=== Materials provided ===
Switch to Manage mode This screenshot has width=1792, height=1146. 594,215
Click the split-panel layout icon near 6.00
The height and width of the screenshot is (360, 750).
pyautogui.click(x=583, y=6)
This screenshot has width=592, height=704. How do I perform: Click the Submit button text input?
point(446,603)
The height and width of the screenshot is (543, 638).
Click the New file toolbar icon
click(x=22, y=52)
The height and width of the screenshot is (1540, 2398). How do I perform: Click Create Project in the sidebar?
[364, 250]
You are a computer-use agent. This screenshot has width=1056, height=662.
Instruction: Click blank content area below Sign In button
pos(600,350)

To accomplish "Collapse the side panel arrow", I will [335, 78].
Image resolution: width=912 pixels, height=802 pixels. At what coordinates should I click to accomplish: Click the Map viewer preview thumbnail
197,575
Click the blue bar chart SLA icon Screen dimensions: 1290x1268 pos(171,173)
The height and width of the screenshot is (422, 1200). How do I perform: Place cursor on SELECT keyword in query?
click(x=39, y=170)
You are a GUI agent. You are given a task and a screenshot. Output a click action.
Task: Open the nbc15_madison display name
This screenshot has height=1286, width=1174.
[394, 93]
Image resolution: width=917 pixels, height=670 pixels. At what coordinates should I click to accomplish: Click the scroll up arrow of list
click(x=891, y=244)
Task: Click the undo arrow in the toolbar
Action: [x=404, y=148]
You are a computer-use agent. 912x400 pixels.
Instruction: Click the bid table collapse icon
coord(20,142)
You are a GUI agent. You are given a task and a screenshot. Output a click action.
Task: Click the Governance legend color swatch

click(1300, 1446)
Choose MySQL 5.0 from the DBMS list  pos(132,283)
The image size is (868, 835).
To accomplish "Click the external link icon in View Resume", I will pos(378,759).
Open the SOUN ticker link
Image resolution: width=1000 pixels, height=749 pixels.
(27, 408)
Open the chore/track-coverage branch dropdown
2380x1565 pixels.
===
__Exercise details__: Pick out every line in the entries above that contains the string "panel", matching case exactly, and copy each one.

__Correct output__:
Click the split-panel layout icon near 6.00
To accomplish "Collapse the side panel arrow", I will [335, 78].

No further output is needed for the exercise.